(Beginning of MATERIAL FOR THE TASK)
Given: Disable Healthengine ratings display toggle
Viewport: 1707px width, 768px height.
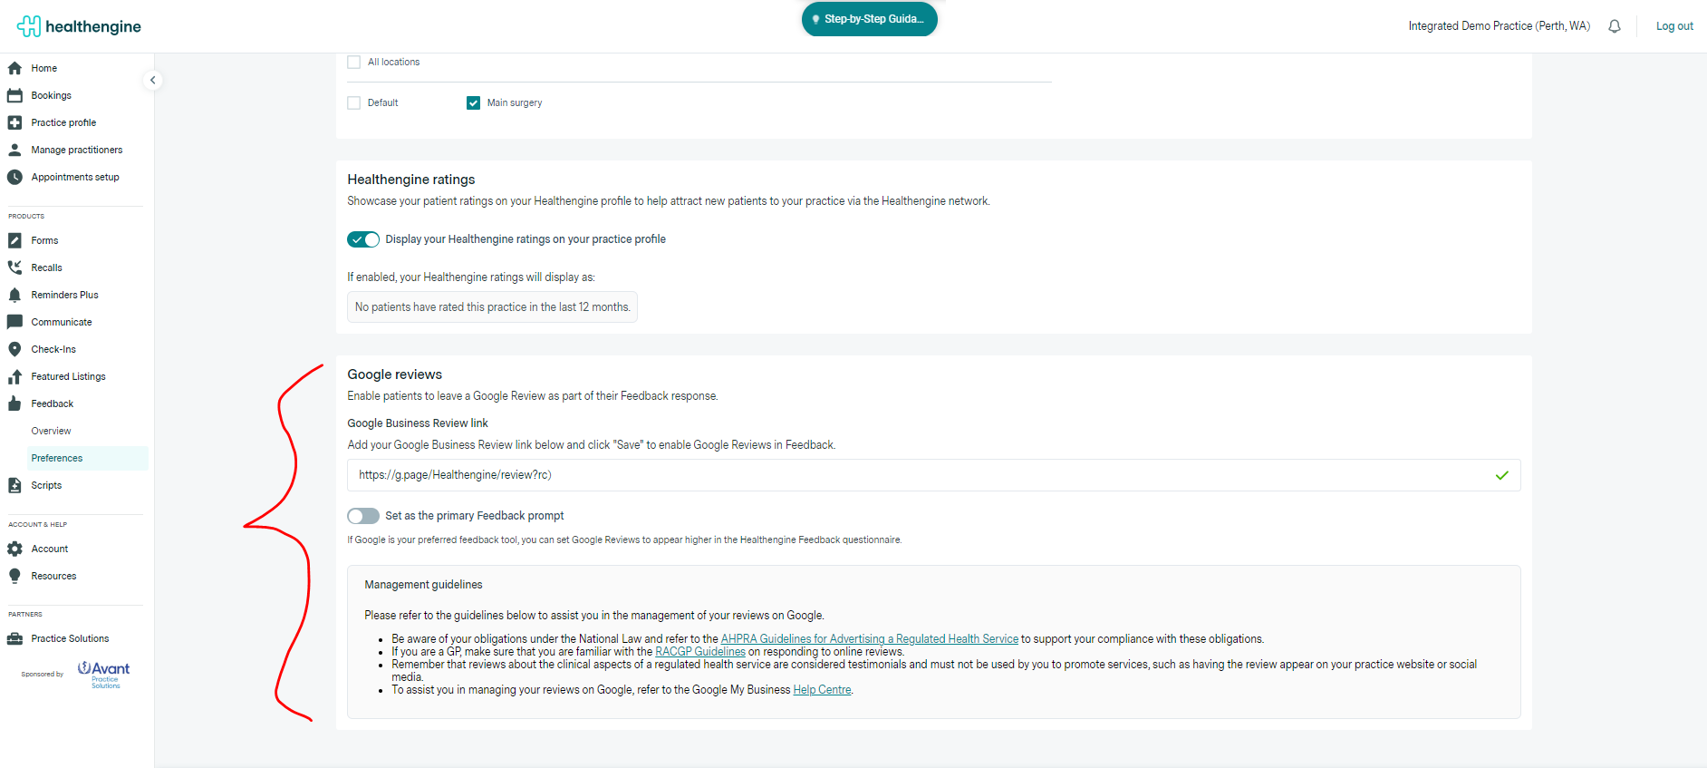Looking at the screenshot, I should coord(363,239).

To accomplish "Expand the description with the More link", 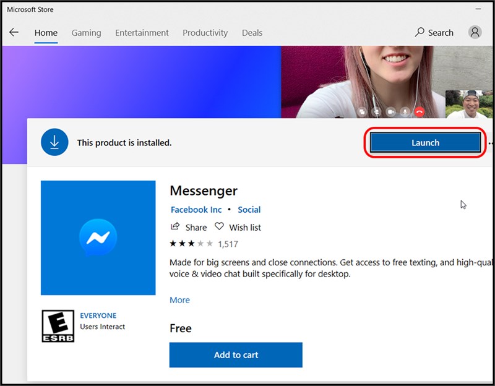I will (x=179, y=300).
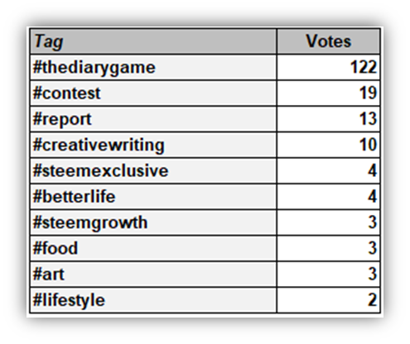410x344 pixels.
Task: Select the #food tag cell
Action: pos(153,248)
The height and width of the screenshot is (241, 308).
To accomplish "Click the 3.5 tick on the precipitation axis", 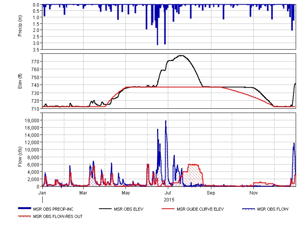I will click(36, 49).
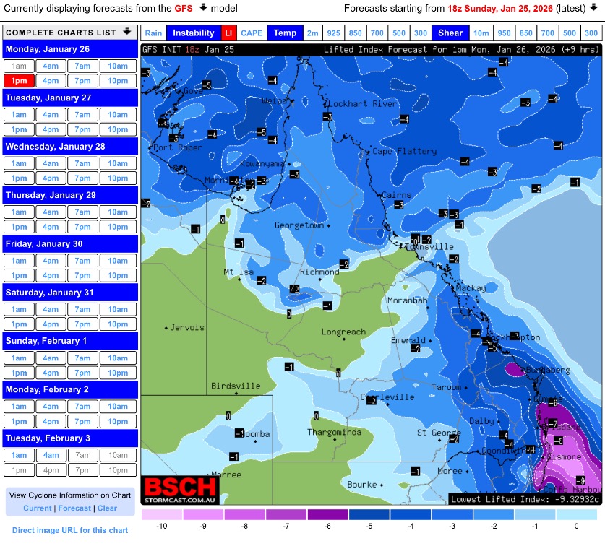Click the Forecast cyclone information link
605x554 pixels.
74,508
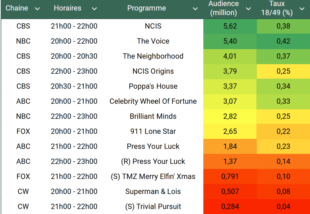This screenshot has width=310, height=214.
Task: Select the Superman & Lois cell
Action: [153, 192]
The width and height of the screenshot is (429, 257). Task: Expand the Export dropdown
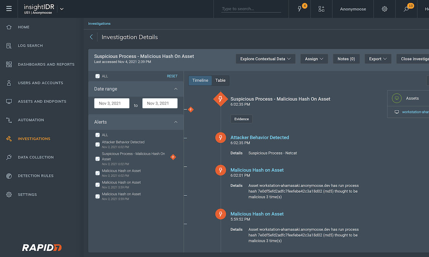click(x=378, y=58)
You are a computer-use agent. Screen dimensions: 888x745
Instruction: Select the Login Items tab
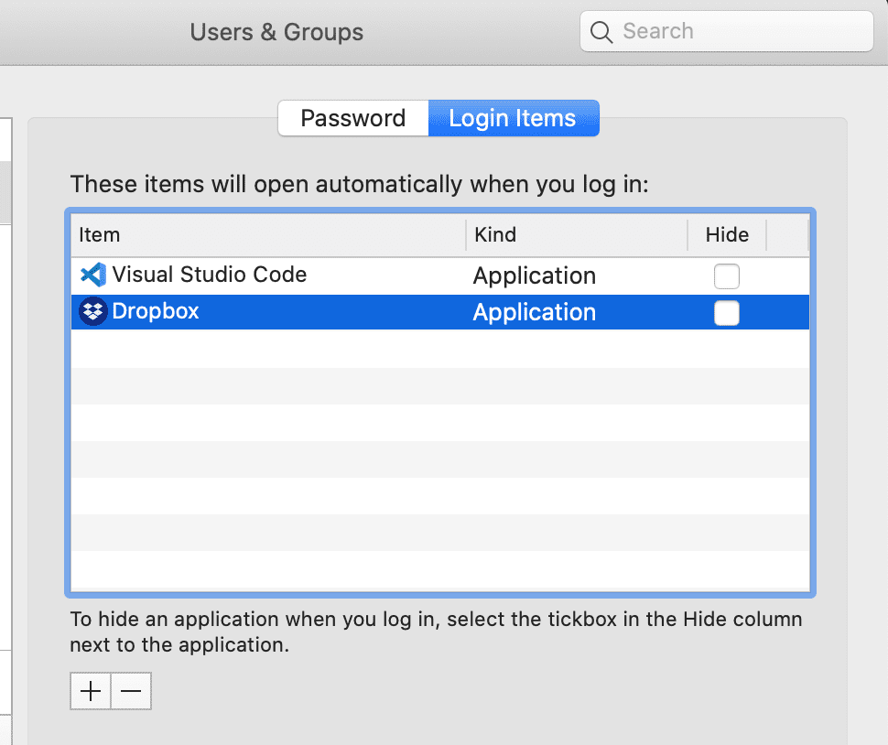pos(513,119)
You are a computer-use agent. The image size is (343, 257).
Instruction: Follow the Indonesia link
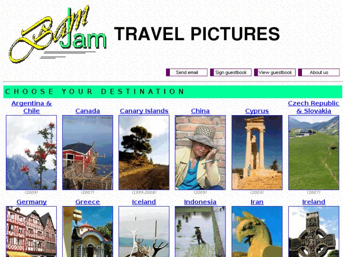point(200,202)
(End of MATERIAL FOR THE TASK)
▸ EXERCISE INSTRUCTIONS
Retyped exactly, the lines from the one holding "You are a computer-use agent. The" through the last line of the data above are the whole answer. Pictures stay out.

▸ COMPLETED TASK
You are a computer-use agent. The image size is (343, 257).
Instruction: Follow the Indonesia link
point(200,202)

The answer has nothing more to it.